Dataset entries

########################################

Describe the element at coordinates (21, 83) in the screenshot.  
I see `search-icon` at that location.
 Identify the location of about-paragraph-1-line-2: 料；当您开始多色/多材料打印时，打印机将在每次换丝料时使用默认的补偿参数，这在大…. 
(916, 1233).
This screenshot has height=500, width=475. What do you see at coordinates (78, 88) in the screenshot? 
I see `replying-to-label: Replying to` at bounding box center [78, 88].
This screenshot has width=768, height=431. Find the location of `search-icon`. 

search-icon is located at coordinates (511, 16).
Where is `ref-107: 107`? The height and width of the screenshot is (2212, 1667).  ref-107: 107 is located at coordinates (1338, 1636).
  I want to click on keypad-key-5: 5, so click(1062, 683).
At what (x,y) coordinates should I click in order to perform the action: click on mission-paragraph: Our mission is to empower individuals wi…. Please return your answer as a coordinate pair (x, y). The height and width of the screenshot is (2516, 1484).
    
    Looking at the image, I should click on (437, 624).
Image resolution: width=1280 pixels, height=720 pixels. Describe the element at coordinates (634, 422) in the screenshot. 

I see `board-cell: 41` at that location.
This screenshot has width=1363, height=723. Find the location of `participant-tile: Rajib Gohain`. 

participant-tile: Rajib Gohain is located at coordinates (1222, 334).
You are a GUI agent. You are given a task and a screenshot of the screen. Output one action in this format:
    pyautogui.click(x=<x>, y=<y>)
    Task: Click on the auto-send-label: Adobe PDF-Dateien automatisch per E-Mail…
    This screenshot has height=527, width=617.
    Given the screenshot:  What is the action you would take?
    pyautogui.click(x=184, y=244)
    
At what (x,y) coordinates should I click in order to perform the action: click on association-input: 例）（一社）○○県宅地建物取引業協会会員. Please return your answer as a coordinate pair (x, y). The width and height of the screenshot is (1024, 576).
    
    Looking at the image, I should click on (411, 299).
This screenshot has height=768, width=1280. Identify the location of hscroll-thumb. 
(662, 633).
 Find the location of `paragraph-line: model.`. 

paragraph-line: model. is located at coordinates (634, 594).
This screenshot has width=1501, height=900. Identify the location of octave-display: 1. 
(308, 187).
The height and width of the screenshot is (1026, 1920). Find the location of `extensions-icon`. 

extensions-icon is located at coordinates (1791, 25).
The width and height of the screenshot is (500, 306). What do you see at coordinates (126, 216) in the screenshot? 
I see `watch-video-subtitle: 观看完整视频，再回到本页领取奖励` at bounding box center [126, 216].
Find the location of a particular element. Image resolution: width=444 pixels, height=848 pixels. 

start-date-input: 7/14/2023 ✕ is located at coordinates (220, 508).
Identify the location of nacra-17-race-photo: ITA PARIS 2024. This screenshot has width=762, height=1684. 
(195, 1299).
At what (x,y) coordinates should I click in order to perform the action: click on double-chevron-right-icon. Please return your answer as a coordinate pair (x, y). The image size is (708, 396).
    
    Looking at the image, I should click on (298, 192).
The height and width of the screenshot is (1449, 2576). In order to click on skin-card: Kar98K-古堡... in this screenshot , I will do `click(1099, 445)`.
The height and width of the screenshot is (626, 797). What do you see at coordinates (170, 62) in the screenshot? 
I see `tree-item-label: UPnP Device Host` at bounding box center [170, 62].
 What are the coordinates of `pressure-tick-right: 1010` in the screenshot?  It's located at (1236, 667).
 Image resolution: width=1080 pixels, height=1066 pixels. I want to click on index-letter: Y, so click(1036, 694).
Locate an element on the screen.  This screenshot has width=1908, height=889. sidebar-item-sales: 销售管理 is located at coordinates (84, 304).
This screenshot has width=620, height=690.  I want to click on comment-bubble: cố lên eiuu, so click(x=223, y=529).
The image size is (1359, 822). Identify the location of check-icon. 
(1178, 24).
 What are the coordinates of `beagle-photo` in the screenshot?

########################################

▸ **TASK ITEM**
Rewrite the rows above as a numbered list, dropping any blank lines.

▸ **REPLY TO THE EXERCISE**
1. Describe the element at coordinates (21, 83) in the screenshot.  
2. I see `search-icon` at that location.
3.  Identify the location of about-paragraph-1-line-2: 料；当您开始多色/多材料打印时，打印机将在每次换丝料时使用默认的补偿参数，这在大…. 
4. (916, 1233).
5. This screenshot has height=500, width=475. What do you see at coordinates (78, 88) in the screenshot? 
6. I see `replying-to-label: Replying to` at bounding box center [78, 88].
7. This screenshot has width=768, height=431. Find the location of `search-icon`. 
8. search-icon is located at coordinates (511, 16).
9. Where is `ref-107: 107`? The height and width of the screenshot is (2212, 1667).  ref-107: 107 is located at coordinates (1338, 1636).
10.   I want to click on keypad-key-5: 5, so click(1062, 683).
11. At what (x,y) coordinates should I click in order to perform the action: click on mission-paragraph: Our mission is to empower individuals wi…. Please return your answer as a coordinate pair (x, y). The height and width of the screenshot is (2516, 1484).
12.     Looking at the image, I should click on (437, 624).
13. Image resolution: width=1280 pixels, height=720 pixels. Describe the element at coordinates (634, 422) in the screenshot. 
14. I see `board-cell: 41` at that location.
15. This screenshot has width=1363, height=723. Find the location of `participant-tile: Rajib Gohain`. 
16. participant-tile: Rajib Gohain is located at coordinates (1222, 334).
17. You are a GUI agent. You are given a task and a screenshot of the screen. Output one action in this format:
18.     pyautogui.click(x=<x>, y=<y>)
19.     Task: Click on the auto-send-label: Adobe PDF-Dateien automatisch per E-Mail…
20.     This screenshot has height=527, width=617.
21.     Given the screenshot:  What is the action you would take?
22.     pyautogui.click(x=184, y=244)
23. At what (x,y) coordinates should I click in order to perform the action: click on association-input: 例）（一社）○○県宅地建物取引業協会会員. Please return your answer as a coordinate pair (x, y). The width and height of the screenshot is (1024, 576).
24.     Looking at the image, I should click on (411, 299).
25. This screenshot has height=768, width=1280. Identify the location of hscroll-thumb. 
26. (662, 633).
27.  Find the location of `paragraph-line: model.`. 
28. paragraph-line: model. is located at coordinates (634, 594).
29. This screenshot has width=1501, height=900. Identify the location of octave-display: 1. 
30. (308, 187).
31. The height and width of the screenshot is (1026, 1920). Find the location of `extensions-icon`. 
32. extensions-icon is located at coordinates (1791, 25).
33. The width and height of the screenshot is (500, 306). What do you see at coordinates (126, 216) in the screenshot? 
34. I see `watch-video-subtitle: 观看完整视频，再回到本页领取奖励` at bounding box center [126, 216].
35. Find the location of a particular element. Image resolution: width=444 pixels, height=848 pixels. 
36. start-date-input: 7/14/2023 ✕ is located at coordinates (220, 508).
37. Identify the location of nacra-17-race-photo: ITA PARIS 2024. This screenshot has width=762, height=1684. 
38. (195, 1299).
39. At what (x,y) coordinates should I click in order to perform the action: click on double-chevron-right-icon. Please return your answer as a coordinate pair (x, y). The image size is (708, 396).
40.     Looking at the image, I should click on (298, 192).
41. The height and width of the screenshot is (1449, 2576). In order to click on skin-card: Kar98K-古堡... in this screenshot , I will do `click(1099, 445)`.
42. The height and width of the screenshot is (626, 797). What do you see at coordinates (170, 62) in the screenshot? 
43. I see `tree-item-label: UPnP Device Host` at bounding box center [170, 62].
44.  What are the coordinates of `pressure-tick-right: 1010` in the screenshot?  It's located at (1236, 667).
45.  Image resolution: width=1080 pixels, height=1066 pixels. I want to click on index-letter: Y, so click(1036, 694).
46. Locate an element on the screen.  This screenshot has width=1908, height=889. sidebar-item-sales: 销售管理 is located at coordinates (84, 304).
47. This screenshot has width=620, height=690.  I want to click on comment-bubble: cố lên eiuu, so click(x=223, y=529).
48. The image size is (1359, 822). Identify the location of check-icon. 
49. (1178, 24).
50.  What are the coordinates of `beagle-photo` in the screenshot?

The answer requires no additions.